Malta: an island of secrets and lies
JACK MALIPAN TRAVEL PHOTOGRAPHY/ALAMY
Business is booming in the tiny former British colony. But stories of corruption and assassination are filling the newspapers, and it may be headed for the EU’s naughty step.
On a Saturday evening in January, an estimated 110,000 people – more than a quarter of Malta’s population – funnelled into Valletta, its tiny gem of a capital, to celebrate the city’s inauguration as Europe’s Capital of Culture 2018. “National pride has reached historic levels,” proclaimed the prime minister, Joseph Muscat.
No matter that the award is a joint one, which Valletta is sharing with Leeuwarden, the 25th largest city in the Netherlands. No matter that it goes to countries on a rota, not as an honour. No matter that much of the artistic material on the night was recycled. No matter that the pride evaporated when people had to wait up to three hours to get on a bus home. And no matter that the occasion came barely three months after Malta’s greatest-ever reputational disaster: the spectacular murder, by car bomb, of the country’s most prominent journalist, Daphne Caruana Galizia.
That was not part of Muscat’s narrative. Malta is going through extraordinary times. It is the smallest country in the EU by both population and area (smaller than Rutland). It is also the most densely populated (by far) and becoming more so. It must also be the fastest-changing.

- Records -
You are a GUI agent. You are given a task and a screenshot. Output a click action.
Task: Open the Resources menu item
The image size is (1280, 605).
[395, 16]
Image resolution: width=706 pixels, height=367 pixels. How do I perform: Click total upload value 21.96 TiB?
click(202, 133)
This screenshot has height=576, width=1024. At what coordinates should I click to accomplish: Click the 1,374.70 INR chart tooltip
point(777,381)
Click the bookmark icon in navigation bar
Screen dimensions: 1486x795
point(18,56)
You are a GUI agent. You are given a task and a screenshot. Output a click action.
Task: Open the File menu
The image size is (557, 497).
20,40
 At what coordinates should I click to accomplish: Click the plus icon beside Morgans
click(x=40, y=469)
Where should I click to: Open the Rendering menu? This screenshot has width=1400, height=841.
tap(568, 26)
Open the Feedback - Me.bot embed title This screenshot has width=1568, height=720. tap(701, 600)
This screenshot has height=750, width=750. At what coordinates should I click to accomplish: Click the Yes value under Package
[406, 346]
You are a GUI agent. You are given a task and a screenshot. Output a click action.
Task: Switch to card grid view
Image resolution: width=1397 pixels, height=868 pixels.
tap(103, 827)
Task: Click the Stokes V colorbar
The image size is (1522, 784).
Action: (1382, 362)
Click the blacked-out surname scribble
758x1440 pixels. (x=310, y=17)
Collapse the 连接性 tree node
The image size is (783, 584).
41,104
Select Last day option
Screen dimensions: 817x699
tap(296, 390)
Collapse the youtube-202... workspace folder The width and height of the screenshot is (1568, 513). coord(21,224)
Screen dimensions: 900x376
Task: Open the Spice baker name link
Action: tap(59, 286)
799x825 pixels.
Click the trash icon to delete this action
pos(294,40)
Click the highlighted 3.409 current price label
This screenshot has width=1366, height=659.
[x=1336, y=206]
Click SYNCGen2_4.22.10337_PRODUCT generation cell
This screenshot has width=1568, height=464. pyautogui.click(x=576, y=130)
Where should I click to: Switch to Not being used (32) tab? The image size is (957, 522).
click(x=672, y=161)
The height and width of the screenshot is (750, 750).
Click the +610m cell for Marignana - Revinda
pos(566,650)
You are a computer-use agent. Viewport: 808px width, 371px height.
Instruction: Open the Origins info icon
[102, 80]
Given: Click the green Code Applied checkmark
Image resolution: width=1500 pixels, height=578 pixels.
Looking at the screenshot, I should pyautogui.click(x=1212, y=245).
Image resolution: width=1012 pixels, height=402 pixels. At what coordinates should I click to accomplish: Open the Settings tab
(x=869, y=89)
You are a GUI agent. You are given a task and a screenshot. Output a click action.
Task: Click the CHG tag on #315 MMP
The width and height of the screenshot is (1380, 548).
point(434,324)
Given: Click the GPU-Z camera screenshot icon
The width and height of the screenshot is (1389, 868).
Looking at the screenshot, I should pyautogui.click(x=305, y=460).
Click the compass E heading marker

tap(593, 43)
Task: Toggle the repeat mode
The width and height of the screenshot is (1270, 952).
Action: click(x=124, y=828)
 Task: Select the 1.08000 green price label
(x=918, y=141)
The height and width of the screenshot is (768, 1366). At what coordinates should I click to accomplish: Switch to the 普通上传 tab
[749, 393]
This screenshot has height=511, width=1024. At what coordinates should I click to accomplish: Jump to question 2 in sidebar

- What you should do -
Reproduce the passage of the Malta article that begins at the words "No matter that the award" and stops after "be the fastest-changing.". The records have no connection to the article on Malta.

- Result of the exercise -
No matter that the award is a joint one, which Valletta is sharing with Leeuwarden, the 25th largest city in the Netherlands. No matter that it goes to countries on a rota, not as an honour. No matter that much of the artistic material on the night was recycled. No matter that the pride evaporated when people had to wait up to three hours to get on a bus home. And no matter that the occasion came barely three months after Malta’s greatest-ever reputational disaster: the spectacular murder, by car bomb, of the country’s most prominent journalist, Daphne Caruana Galizia.
That was not part of Muscat’s narrative. Malta is going through extraordinary times. It is the smallest country in the EU by both population and area (smaller than Rutland). It is also the most densely populated (by far) and becoming more so. It must also be the fastest-changing.